Exploiting Multiple Levels of Parallelism in Sparse Matrix-Matrix Multiplication
Ariful Azad, Grey Ballard, Aydin Buluc, James Demmel, Laura Grigori,, Oded Schwartz, Sivan Toledo, Samuel Williams

TL;DR
This paper presents the first practical implementation of a 3D parallel algorithm for sparse matrix-matrix multiplication, significantly improving performance by exploiting multiple levels of parallelism and analyzing bottlenecks.
Contribution
It introduces the first practical implementation of 3D SpGEMM that leverages multi-level parallelism, demonstrating substantial speedups over existing codes.
Findings
Achieves significant speedups over state-of-the-art codes
Identifies bottlenecks for further optimization
Validates the effectiveness of 3D parallelism in SpGEMM
Abstract
Sparse matrix-matrix multiplication (or SpGEMM) is a key primitive for many high-performance graph algorithms as well as for some linear solvers, such as algebraic multigrid.
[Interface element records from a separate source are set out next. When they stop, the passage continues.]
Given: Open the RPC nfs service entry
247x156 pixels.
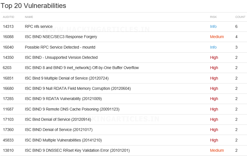Looking at the screenshot, I should pyautogui.click(x=39, y=26).
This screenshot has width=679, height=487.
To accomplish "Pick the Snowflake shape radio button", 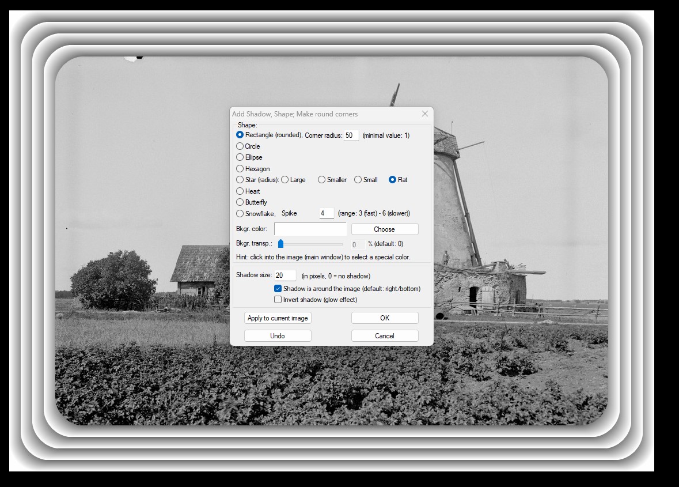I will pos(240,214).
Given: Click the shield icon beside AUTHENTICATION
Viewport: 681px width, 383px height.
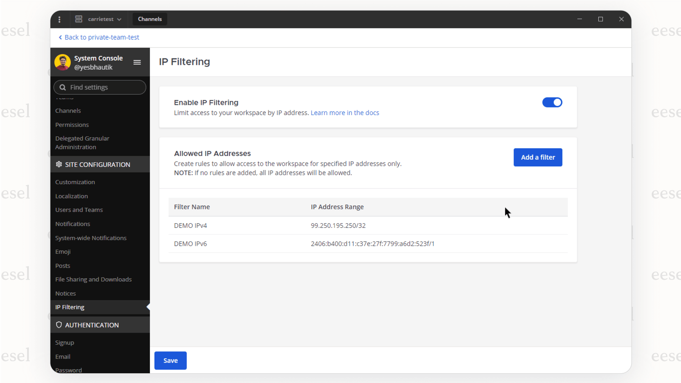Looking at the screenshot, I should (x=59, y=325).
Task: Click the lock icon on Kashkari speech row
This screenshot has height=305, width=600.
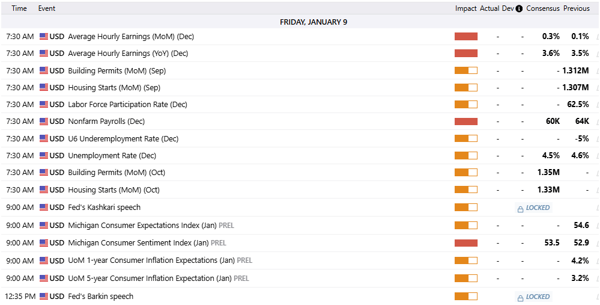Action: [520, 208]
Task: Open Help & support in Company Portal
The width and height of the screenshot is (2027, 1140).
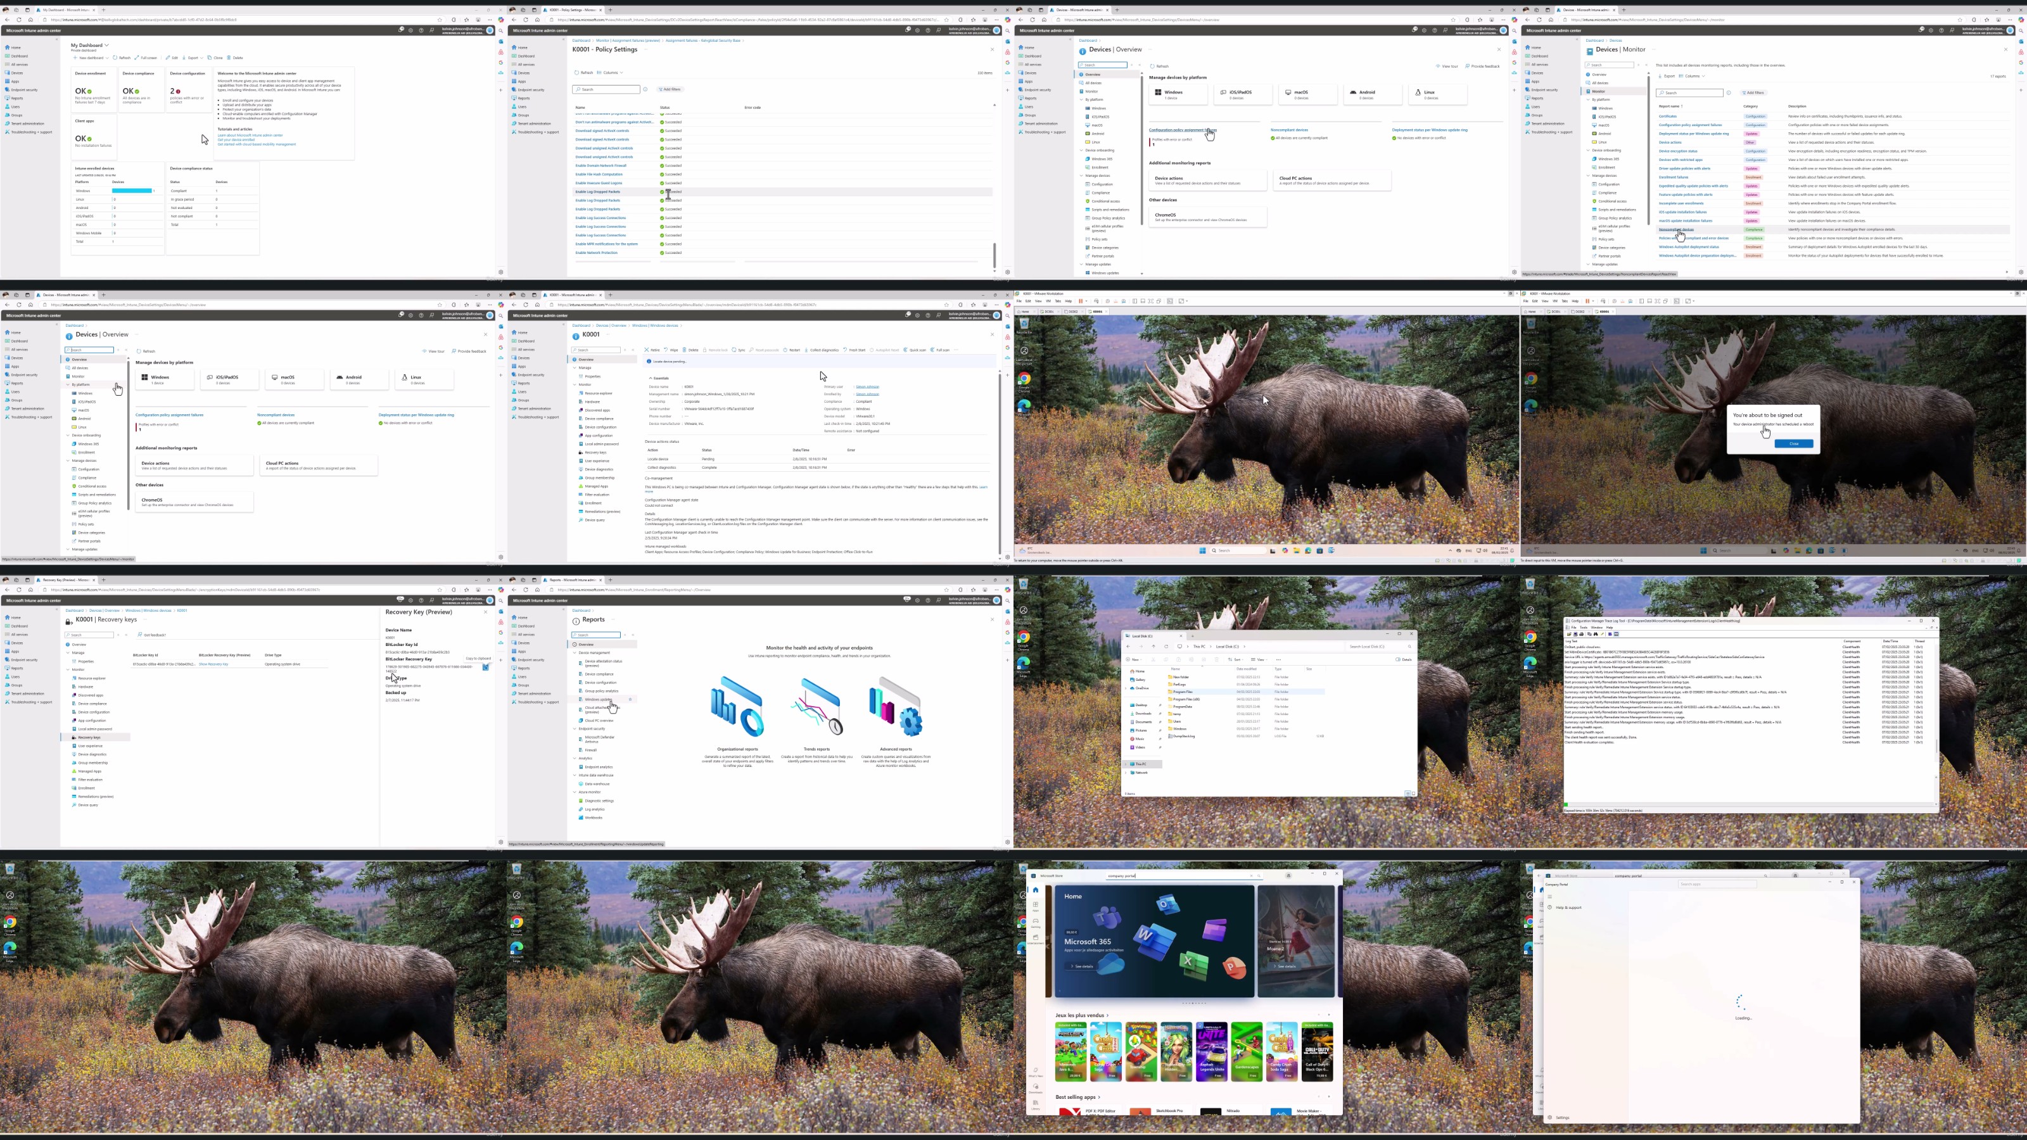Action: point(1567,908)
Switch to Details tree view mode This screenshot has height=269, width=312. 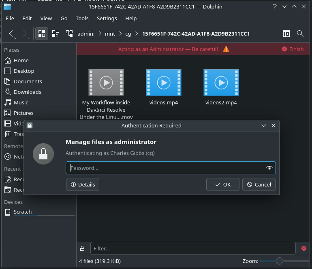click(x=69, y=34)
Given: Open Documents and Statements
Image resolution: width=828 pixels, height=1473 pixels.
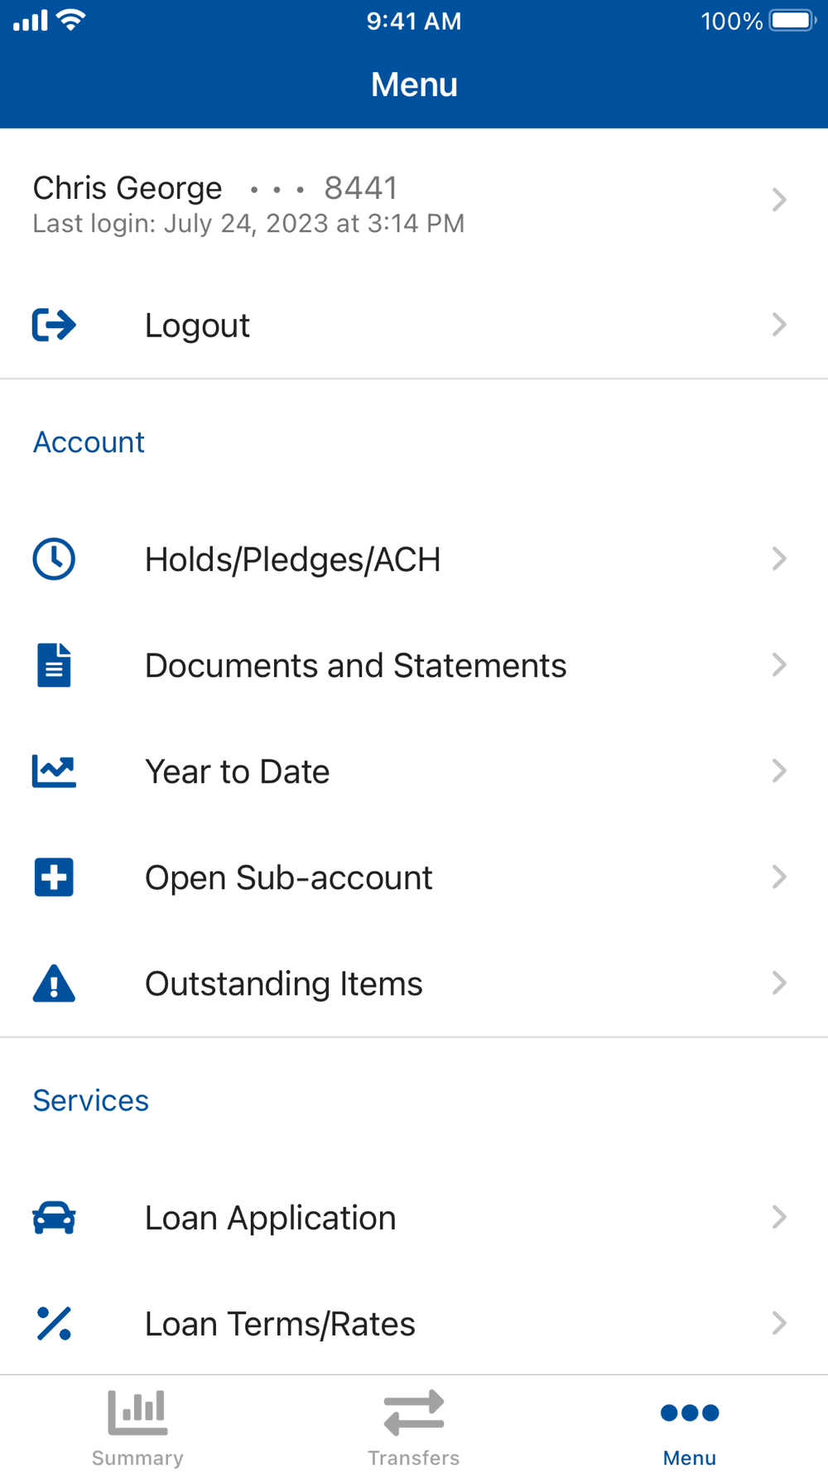Looking at the screenshot, I should tap(414, 665).
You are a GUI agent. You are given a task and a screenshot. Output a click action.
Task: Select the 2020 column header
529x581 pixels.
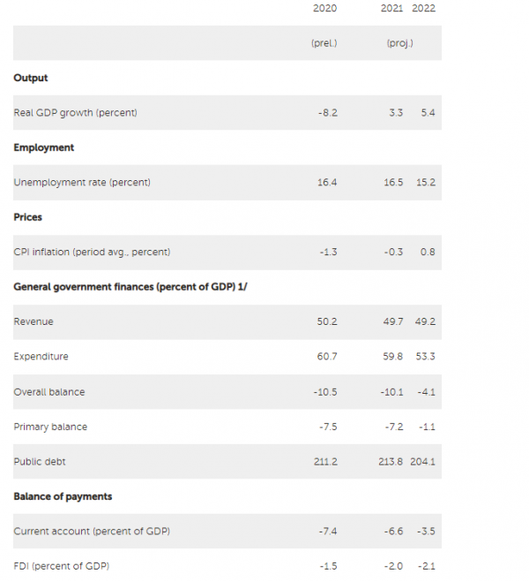[324, 8]
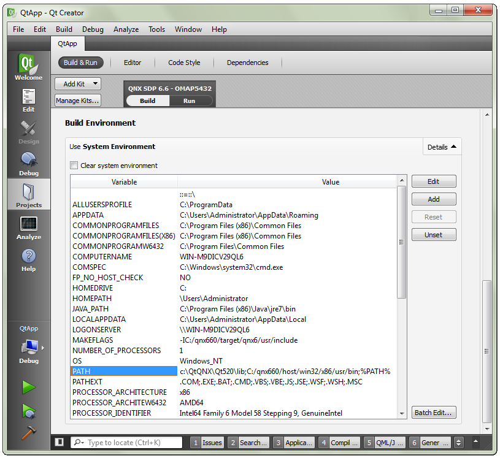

The scaling of existing parallel implementations of SpGEMM is heavily bound by communication. Even though 3D (or 2.5D) algorithms have been proposed and theoretically analyzed in the flat MPI model on Erdos-Renyi matrices, those algorithms had not been implemented in practice and their complexities had not been analyzed for the general case. In this work, we present the first ever implementation of the 3D SpGEMM formulation that also exploits multiple (intra-node and inter-node) levels of parallelism, achieving significant speedups over the state-of-the-art publicly available codes at all levels of concurrencies. We extensively evaluate our implementation and identify bottlenecks that should be subject to further…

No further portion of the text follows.